The Nazis must have been desperate; Hitler’s propaganda minister declared a total war, citizens and soldiers alike, on 18 February 1943. That day, while distributing that pamphlet at the University of Munich, she and her team were apprehended and arrested by the Gestapo. The Gestapo pieced together the story, identified her brother’s handwriting, and took him in. To quell further inquiry into her ring, Sophie took full responsibility. She knew that she would certainly die.
Four days later, Sophie appeared before a magistrate to account for her crimes. She was allowed no opportunity to give a defense, but reportedly said, “Somebody, after all, had to make a start. What we wrote and said is also believed by many others. They just don’t dare express themselves as we did.” She was found guilty of treason and sentenced to death.
The Nazis wasted no time. Sophie was guillotined within hours of her trial. Party officials watched over the execution, intent on seeing it through. They could not endure this threat from within.
Dissidence is anathema to a dictatorship. Sophie knew this from the beginning, yet she acted out her convictions despite terrible risk; she knew that she’d eventually be caught and killed. Dissidence is anathema to any organization that is not open to the light.
Sophie Scholl did not mourn her own passing. With a frankness that is very, very German, she told her cell mate following her sentence, “How can we expect righteousness to prevail when there is hardly anyone willing to give himself up individually to a righteous cause? Such a fine, sunny day, and I have to go, but what does my death matter, if through us, thousands of people are awakened and stirred to action?”
That, my friends, is the power of one.
I’ll admit, I did not know all the specifics before I sat down to write and research her story. For me, it was enough to know that student who had fought and died for the better angels of our nature was respected enough to garner a prominent spot, on a pedestal all by herself, in Germany’s national hall of heroes. Nobody else holds that honor. Not Johann Sebastian Bach, who is unequalled in the entire musical canon; not Martin Luther, who ignited the Reformation and shook the world; not Johannes Gutenberg, who irrevocably democratized knowledge with his printing press. Sophie Scholl. A student dissident. A peace activist. A girl.

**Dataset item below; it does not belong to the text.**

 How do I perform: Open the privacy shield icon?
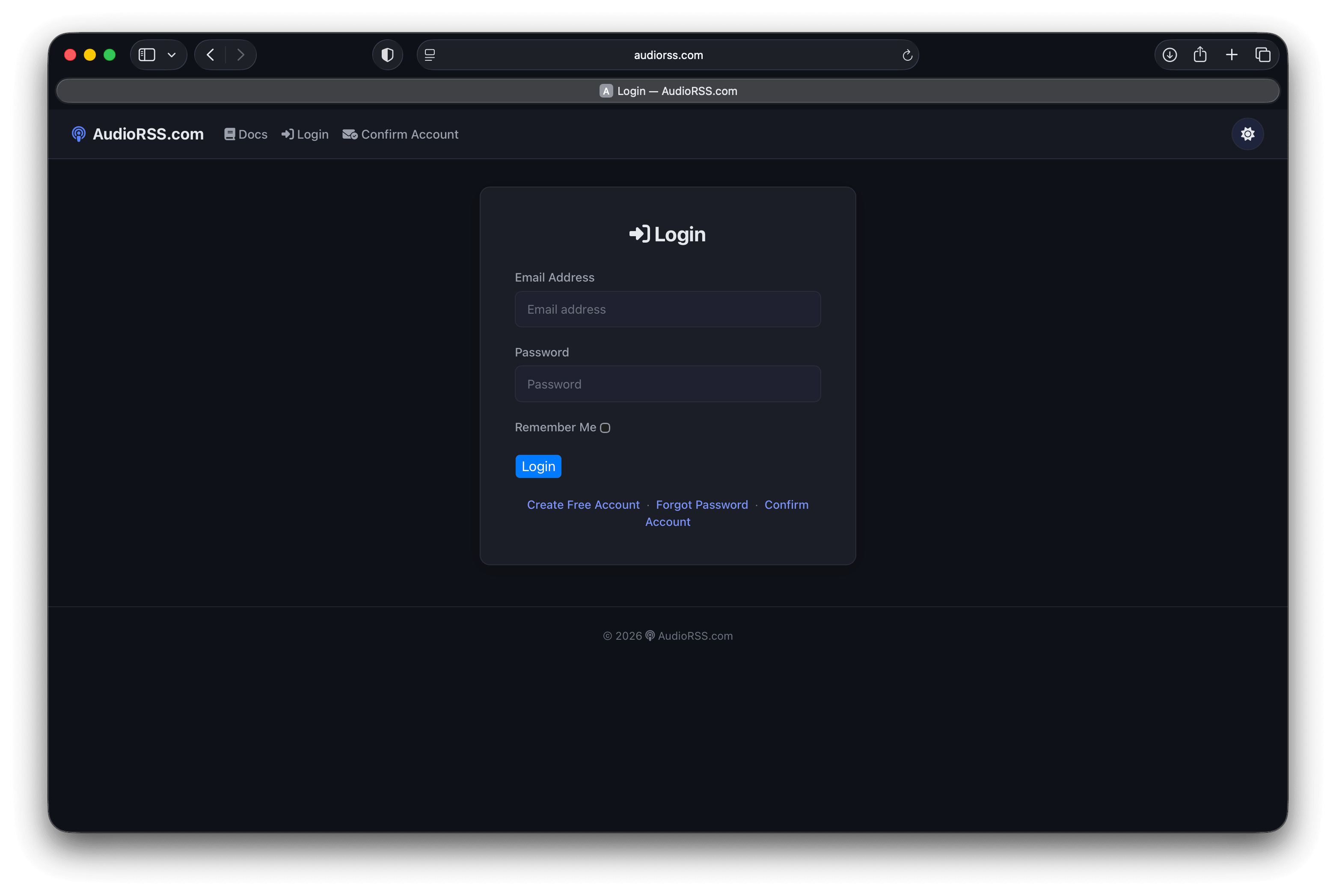pos(387,54)
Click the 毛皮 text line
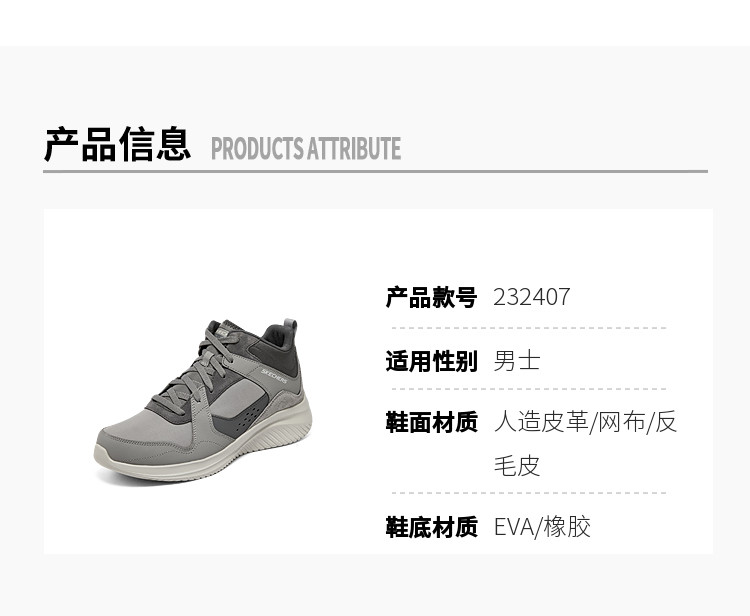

My intent here is not to draw parallels between Nazi Germany and Trump’s America. Donald Trump is no Adolf Hitler, though he has his fancies and inclinations. My intent is to share the story of one of my role models, who just so happened to live, fight, and die in Hitler’s time. How much freer we are as a population today!

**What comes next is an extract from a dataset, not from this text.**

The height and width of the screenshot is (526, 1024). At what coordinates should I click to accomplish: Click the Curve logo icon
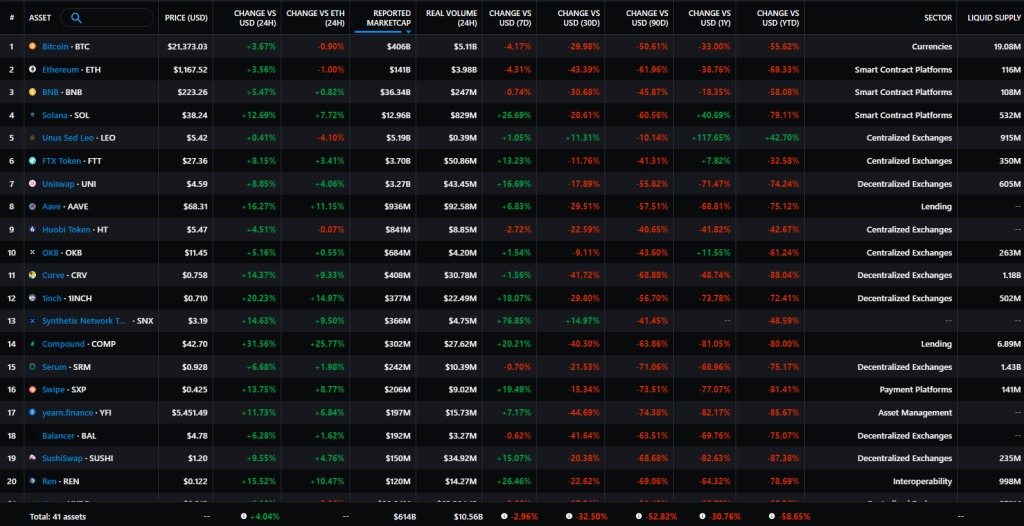coord(33,275)
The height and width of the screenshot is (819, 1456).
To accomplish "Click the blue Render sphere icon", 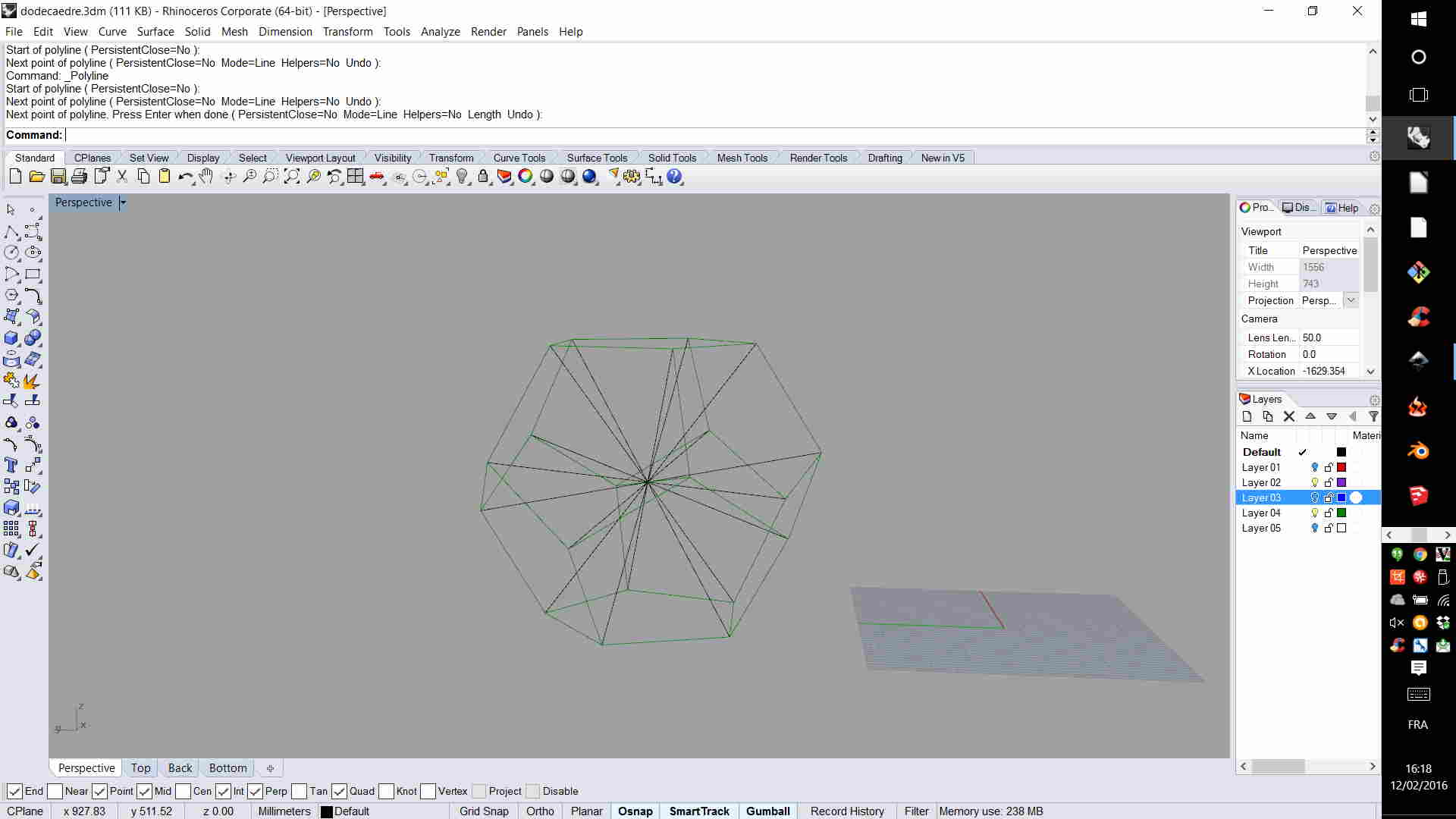I will coord(589,177).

Our time needs heroes too.
There is great strength in the power of one. Little people can make a big difference, and every voice has merit. Individual acts of courage have ripples; they radiate, illuminate, and root in hearts and minds. Sixty years after her death, Sophie Scholl was formally honored with a bust in that big German hall. Nearly eighty years later, we’re still talking about her.
May we all, too, find a cause above and beyond ourselves to believe in, to act on, to live for. May we live so that we not fear death, boldly, out loud. May we find purpose in so doing. We, too, can be heroes.